Hi Greg again! :)
> 1) This should help you understand the difference between recursive and
non-recursive queries.
I read about recursive and iterative query but I think A.B.C.D server
should be as recursive server for domain controllers, I ask myself the same
question to root servers? Or Bind9 server should have to make iterative
queries to root servers ?
> I hope this server is behind a good firewall?
Yes
>Do you only have one BIND server?
>I would recommend two at least, in case you need to take one down for
maintenance or it fails for some reason.
Yes only one server
>> Your "allow-..." statements should look like this, with IP addresses,
not domain names.
Oh yes, this one was to explain you what servers I inserted into this list.
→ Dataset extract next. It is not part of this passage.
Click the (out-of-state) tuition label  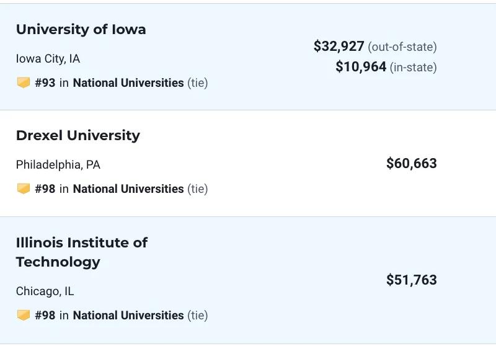tap(402, 47)
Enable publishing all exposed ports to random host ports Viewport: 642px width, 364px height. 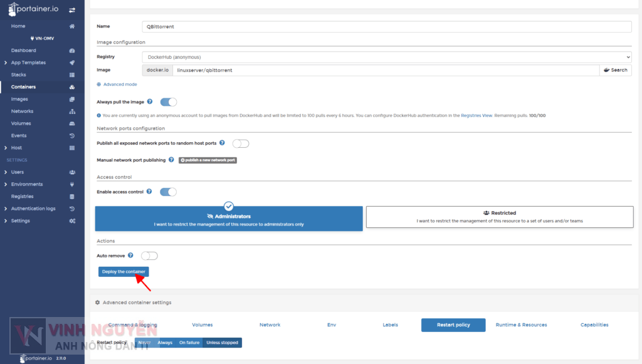point(240,143)
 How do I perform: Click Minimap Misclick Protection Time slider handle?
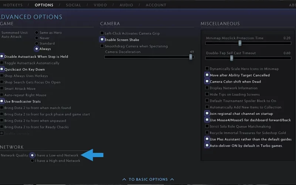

I have another doubt, /etc/resolv.conf in bind server is used only from
client services ? E.g. ping tool
I think bind9 dns service doesn't contact any /etc/resolv.conf, right?
Il giorno ven 28 giu 2024 alle ore 08:46 Greg Choules <
gregchoules+bindus...@googlemail.com> ha scritto:
> Hi Renzo.
> You're welcome.
> 1) Correct. You don't need forwarding for a simple resolver. Take a look
> at the meaning of the RD flag in the BIND protocol header. This should help
> you understand the difference between recursive and non-recursive queries.
> 2) No. See 1)
> 3) Yes. For a standard resolver facing the Internet you do not need a hint
> zone.
>
> Some more thoughts occurred to me:
> - I hope this server is behind a good firewall?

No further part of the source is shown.